I used to be strongly anti-child. Mr. Right and I were happy to be DINKS. My mother was from a huge family (really, whatever number you’re imagining, her family was bigger than that), and so chose to have only one child. Both my parents are dead now, so I have no familial pressure to provide grandchildren.

But then last year, the clock began to tick. And tick. And it hasn’t ceased. I thought it was a phase that would pass; that I could just ignore it. That isn’t going to happen. There will be little Rights running around in the next few years, guaranteed.

I love the way his head nestles in the crook of my neck. I love the way his face falls into a mask of eager concentration when I help him learn the alphabet. But most of all, I simply love hearing his little voice calling: ‘Mummy, Mummy.’

It reminds me of just how blessed I am. The truth is that I very nearly missed out on becoming a mother - thanks to being brought up by a rabid feminist who thought motherhood was about the worst thing that could happen to a woman.

You see, my mum taught me that children enslave women. I grew up believing that children are millstones around your neck, and the idea that motherhood can make you blissfully happy is a complete fairytale.

In fact, having a child has been the most rewarding experience of my life. Far from ‘enslaving’ me, three-and-a-half-year-old Tenzin has opened my world. My only regret is that I discovered the joys of motherhood so late - I have been trying for a second child for two years, but so far with no luck.

Alice Walker was - and still is - a man-hating feminist who raised her child, Rebecca, in her madness. In fact, when Rebecca announced she was pregnant, her mother disowned her.

I have a feeling this is going to be a very exhausting and frustrating book to read, but there are still many emotional walls I need to break down before I consider bringing a child into my life.

8 Comments - Join in the conversation below »

  1. I just came to your blog from another…. one that ‘quotes’ the media claim of this man’s supposed mental limitations. I suggest you go have a read on multiple stories from somebody that is living a lot closer to the action. I might give you a bit of a different perspective.

    Lionheart

    I was suspicious of the news reports that you quote, so had a look-see. I’m not suggesting he is absolutely correct, but just an alternate viewpoint.

    Cheers and keep up the good fight.

    Comment by arctic_front — May 25, 2008 @ 3:36 am

  2. my apologies! Direct this comment to the following one on poor parenting.

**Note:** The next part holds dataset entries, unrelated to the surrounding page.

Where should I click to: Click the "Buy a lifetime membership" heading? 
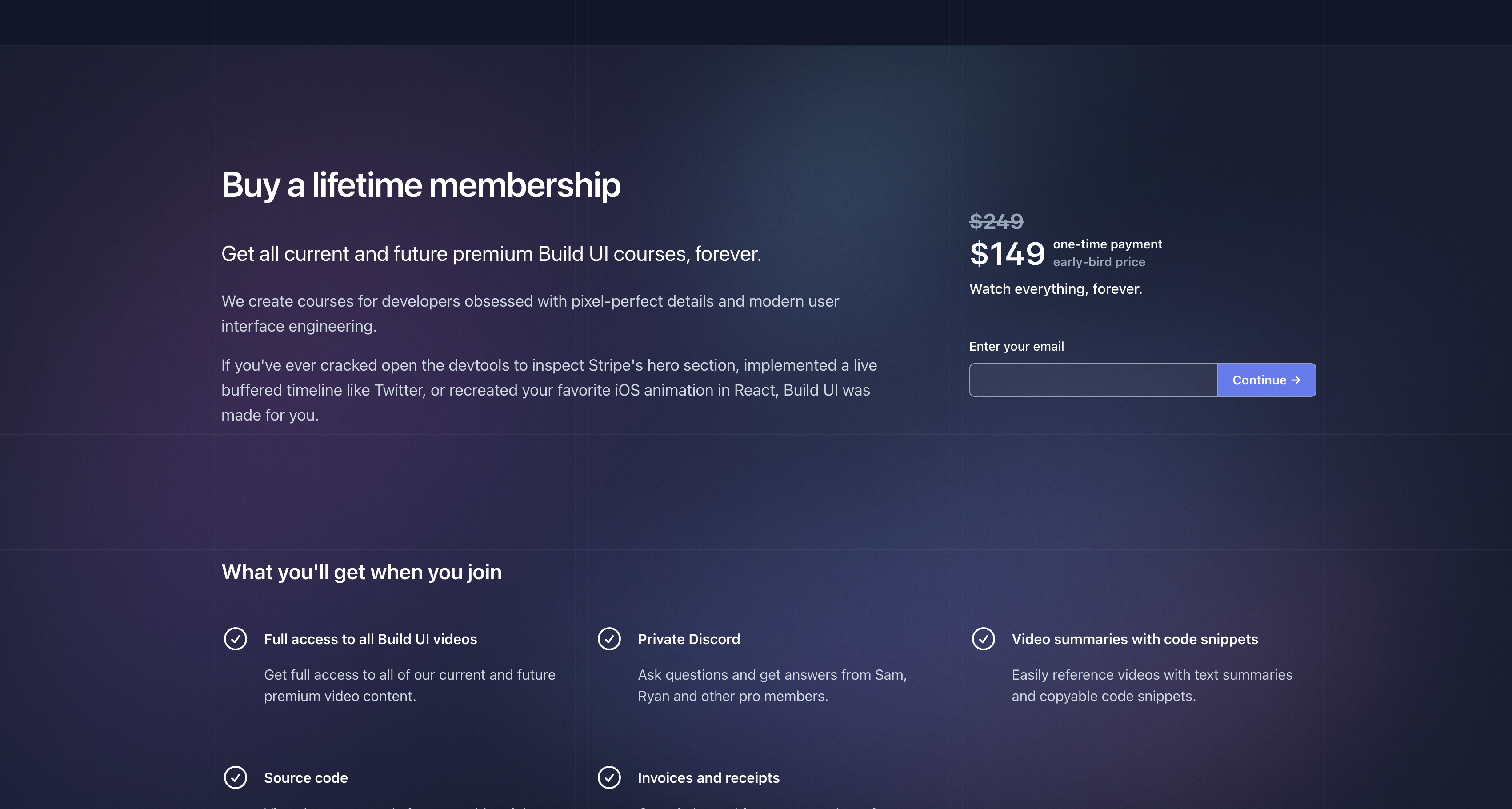(420, 185)
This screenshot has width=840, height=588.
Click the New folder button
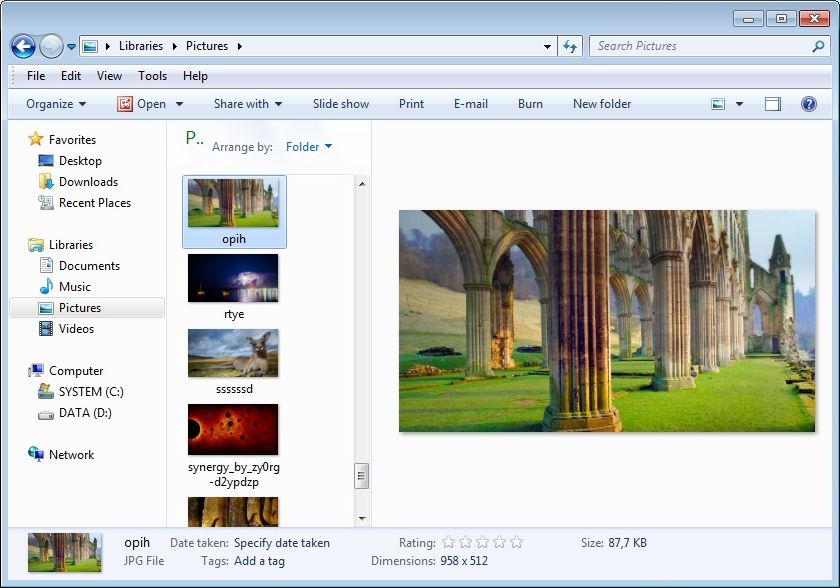pos(601,104)
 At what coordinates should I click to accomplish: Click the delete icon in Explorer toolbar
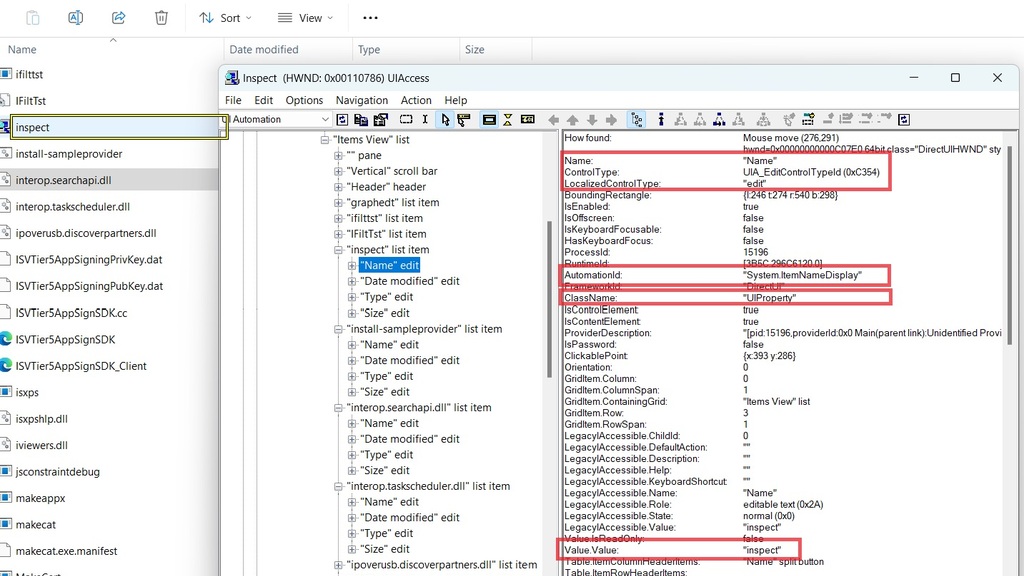click(161, 17)
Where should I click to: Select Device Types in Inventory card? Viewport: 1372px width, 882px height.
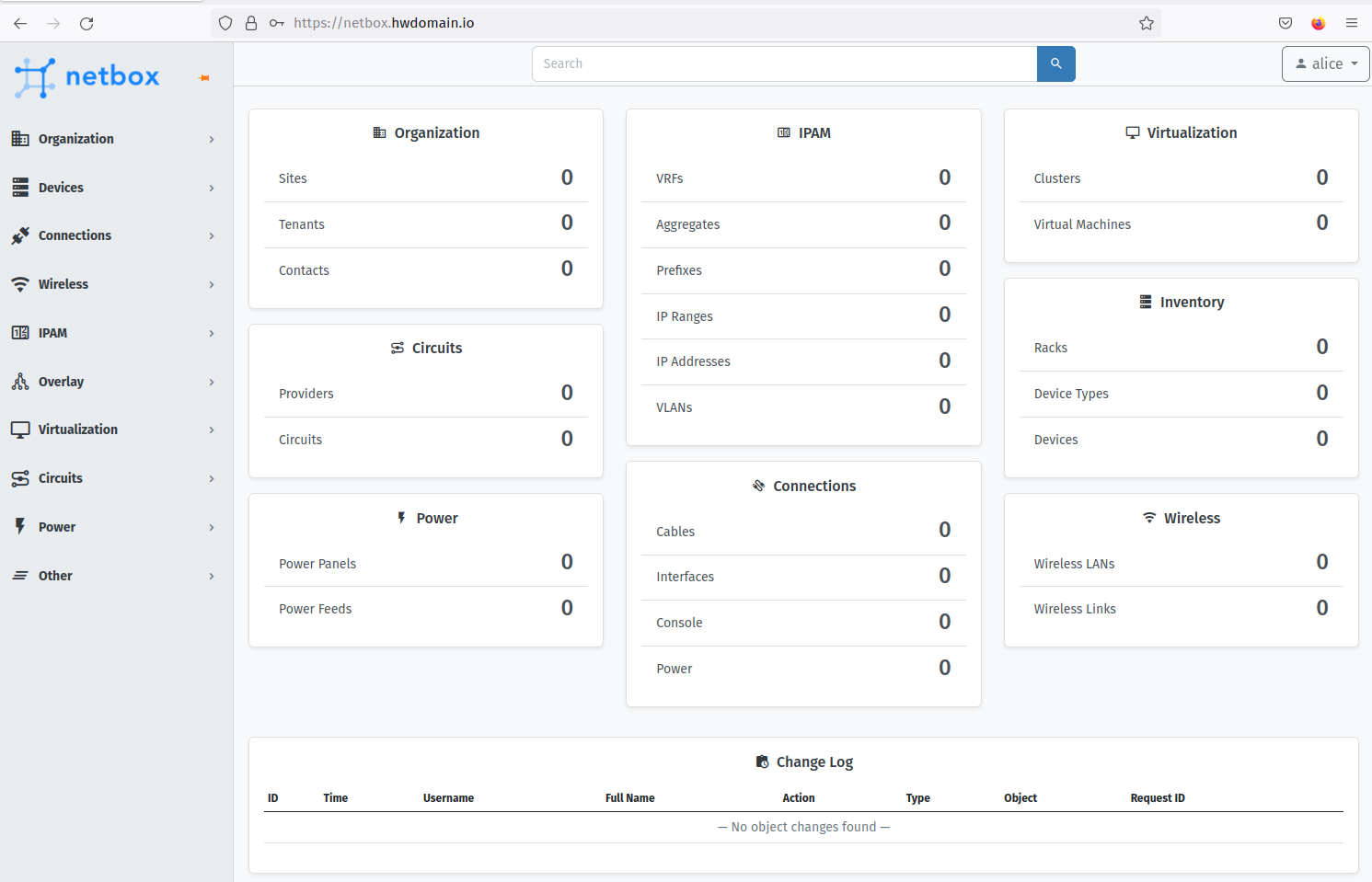1070,394
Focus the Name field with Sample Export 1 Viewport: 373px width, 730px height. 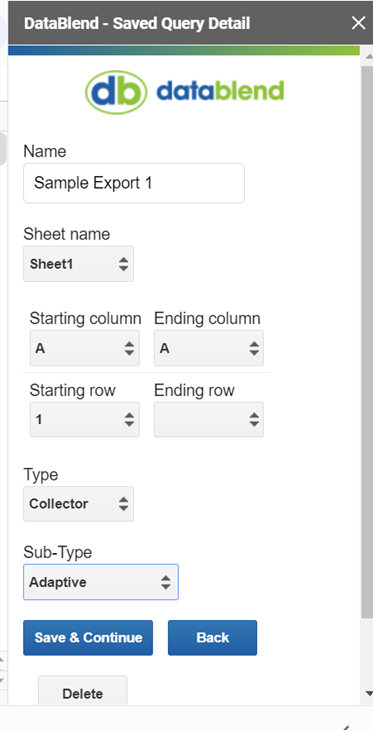[x=134, y=183]
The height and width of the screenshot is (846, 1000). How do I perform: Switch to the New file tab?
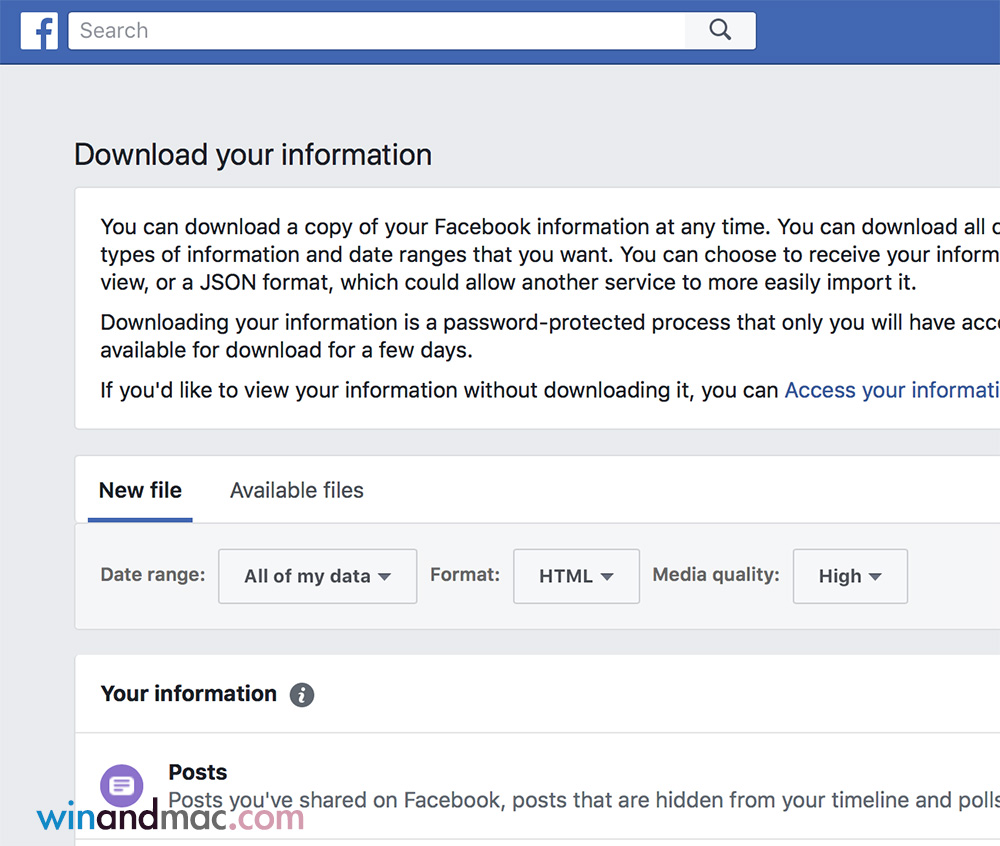tap(140, 491)
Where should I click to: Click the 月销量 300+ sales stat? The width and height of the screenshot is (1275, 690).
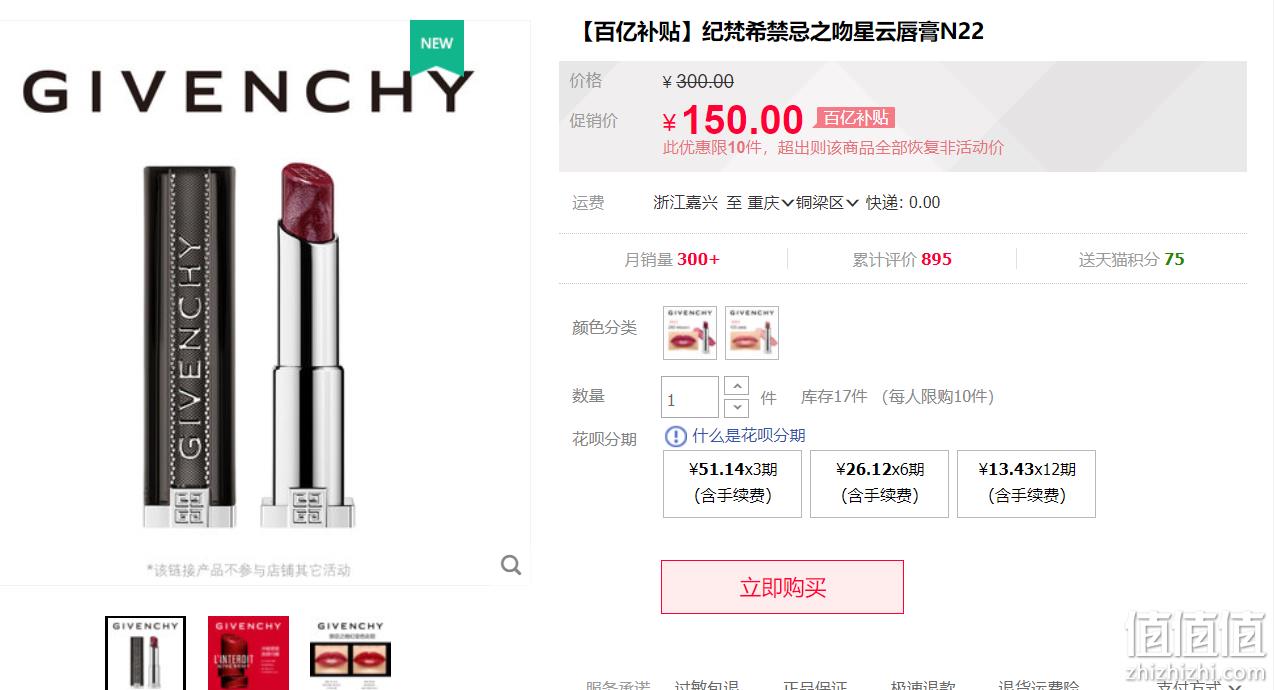[672, 259]
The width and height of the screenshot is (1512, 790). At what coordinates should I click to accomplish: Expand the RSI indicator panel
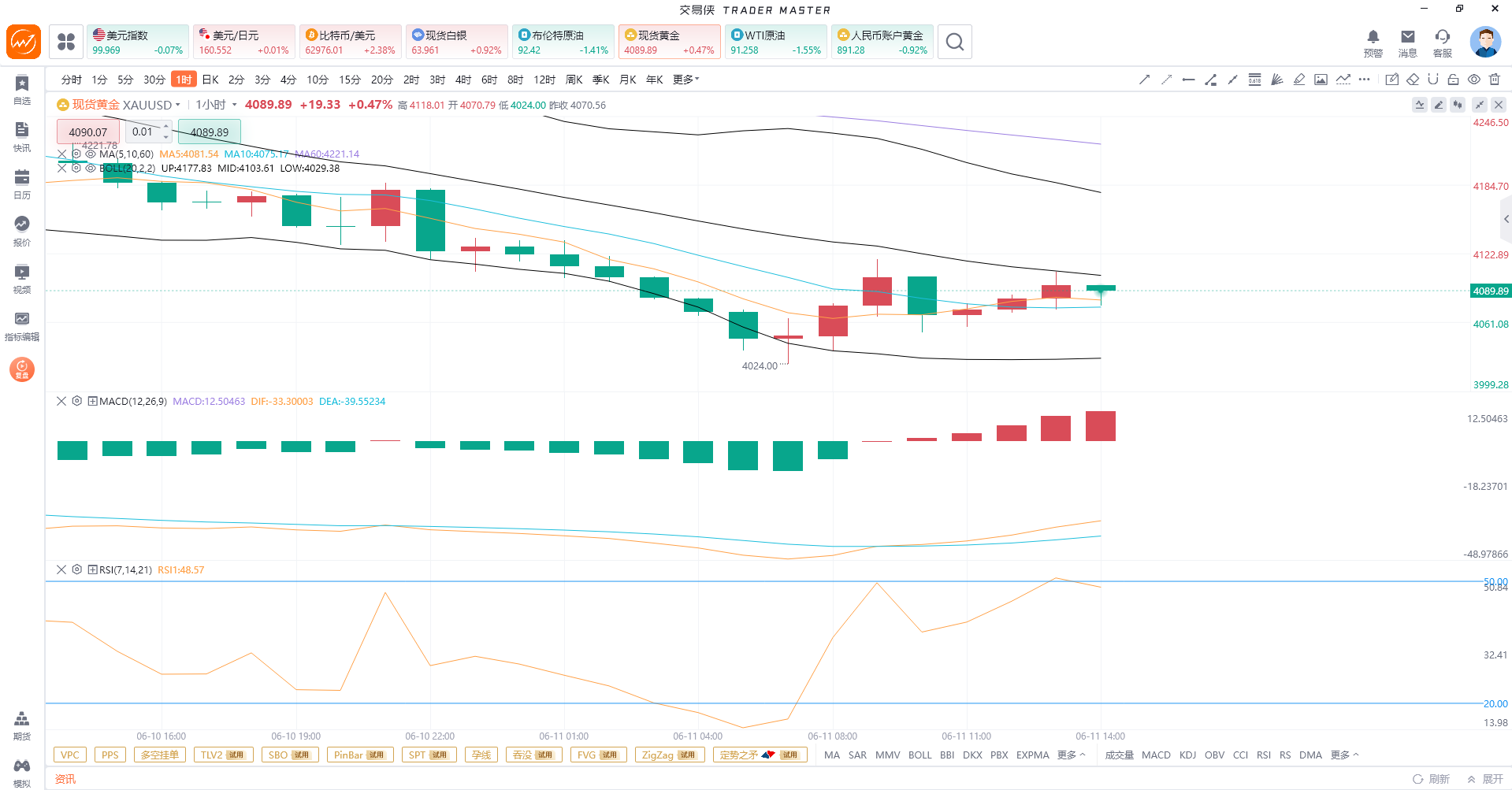coord(92,569)
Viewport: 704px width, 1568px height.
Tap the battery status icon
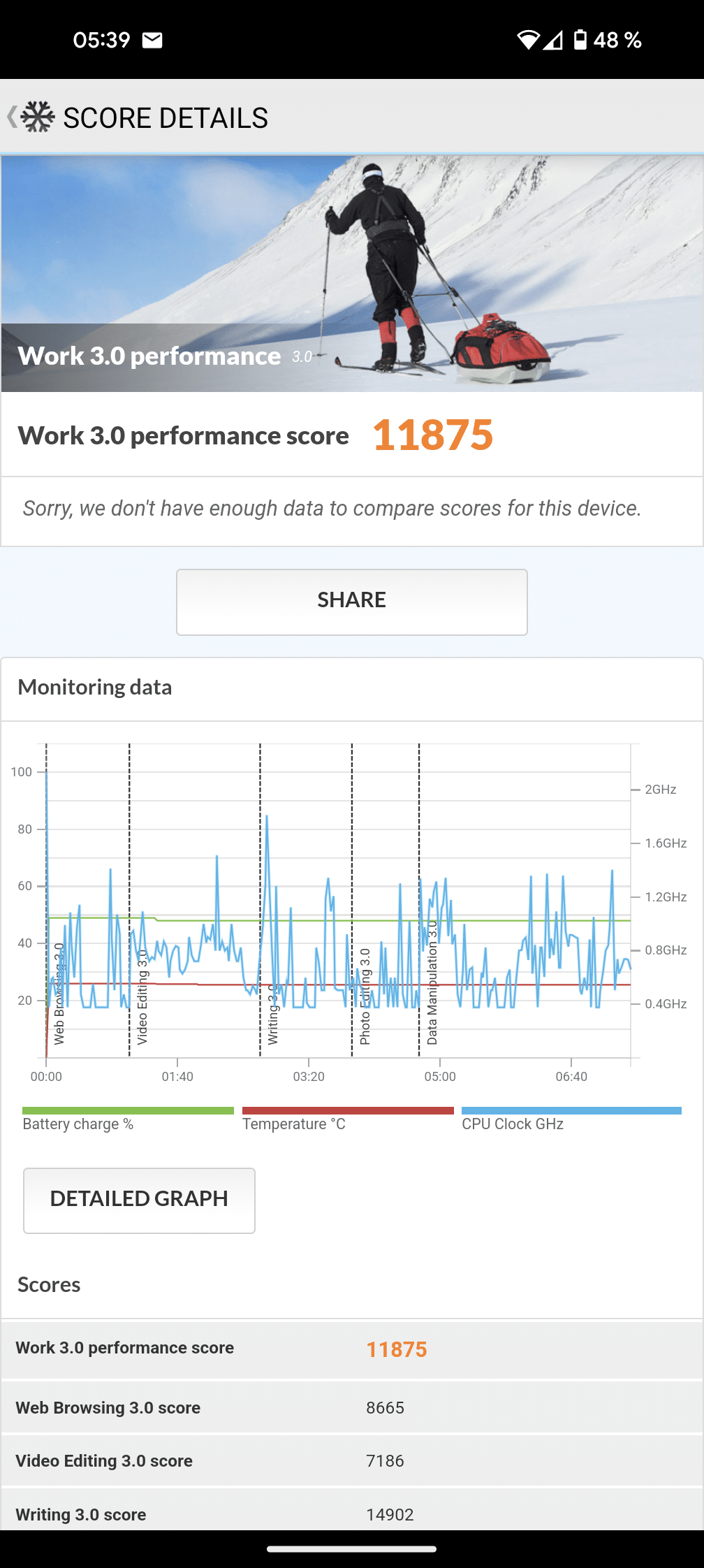point(580,40)
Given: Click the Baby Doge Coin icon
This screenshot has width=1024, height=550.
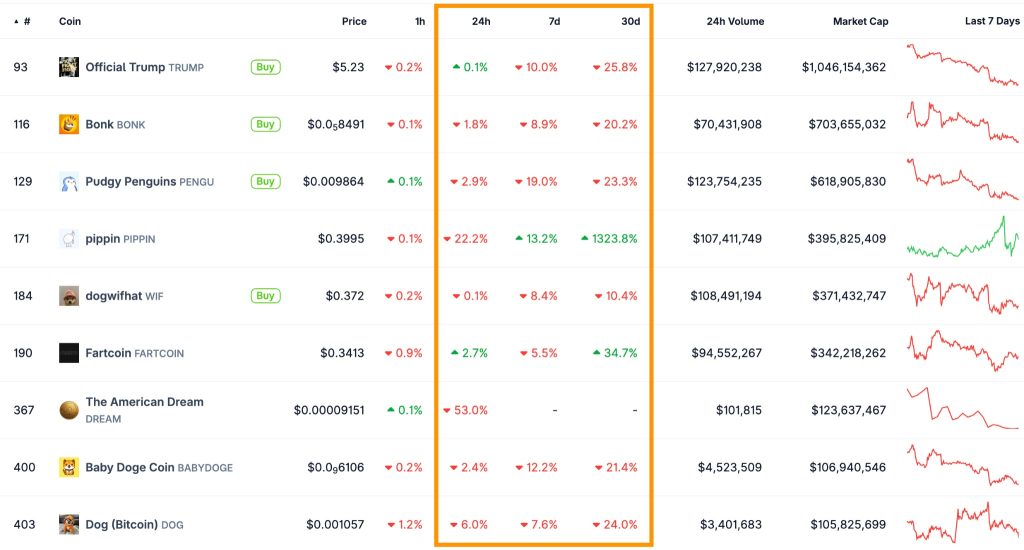Looking at the screenshot, I should pyautogui.click(x=69, y=467).
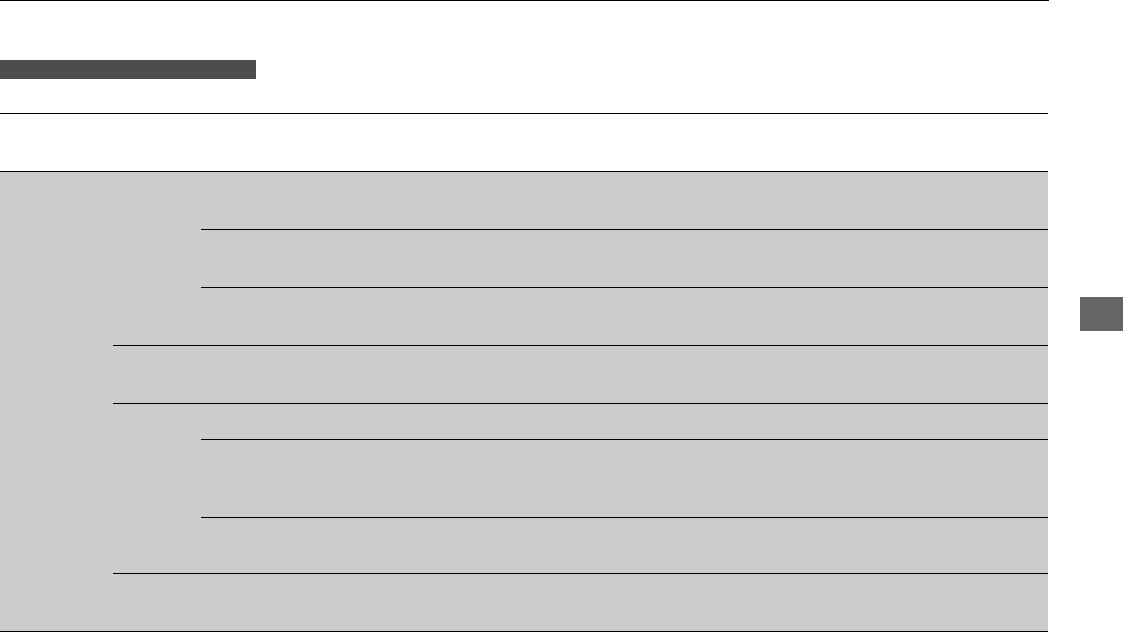Click the blank area right of the header bar

tap(652, 70)
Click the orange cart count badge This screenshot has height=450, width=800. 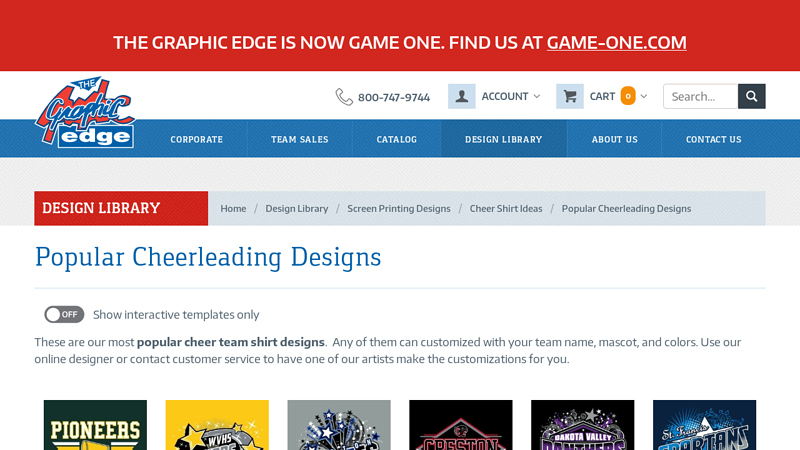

I made a boo boo.

    Comment by arctic_front — May 25, 2008 @ 3:37 am

  3. People don’t decide to have children. They decide to not have children. Having children is the natural outcome of being alive. It happens automatically unless you do something to prevent naure from taking its course. To have lived without experiencing it - without feeling the love, without fulfilling the duty, without passing on your unique (and, may I add, in your case, exceptionally valuable)DNA to someone who can carry a piece of you into the future after you are gone - is to not have lived at all. Those who do not have children have denied themselves the one true experience in life that justifies their very existence.

    And W, not everyone breaks down emotional walls to have babies - some have babies who than break down emotional walls. That’s the cool thing about kids, they make you grow in ways that you could never imagine, even by reading a million books.

    Comment by INP — May 25, 2008 @ 9:25 am

  4. RG,
    You and Rachel Lucas….tick tock.

    Comment by Sluggo — May 25, 2008 @ 1:27 pm

  5. Wendy, children are a blessing, albeit a mixed one that asks more than merely genetic material if you want to do it right. I’ll spare you the details, but the punchline is that my wife and I have ’survived’ three kids and are now proud grandparents (which is a distinct advantage for our daughter when she needs a break from the craziness of parenting).

    The phrase, ‘It’s the hardest job you’ll ever love’…almost covers it.

    My only regret is that if I had it to do over again, I’d have homeschooled my kids, even if that would have disqualified them from certain contests http://michellemalkin.com/2008/05/25/subway-sandwich-shop-no-home-schools-will-be-accepted/
    If that link doesn’t come through, just check out Michelle’s site.

    Cheers

    Comment by John H — May 25, 2008 @ 2:54 pm

  6. Like you I had no desire to have a child and boom one day I decided I want to have one child, sadly that wasn’t to be. You see Wendy we all assume we can have children and get pregnant should we desire, alas that’s not the way it is. There is no reason for my infertility, I’m classified as “Cause unknown”. Twenty years of hoping have past and I still long for a child, a child is a blessing even if you only have one it will be worth it.

    The journy to decide on having a child can take you down a path that you can’t change.

    Good luck in your decision.

    Comment by Rose — May 25, 2008 @ 5:36 pm

  7. If you name your kid Mark Steyn, then you can really say that he’s been in your ovaries.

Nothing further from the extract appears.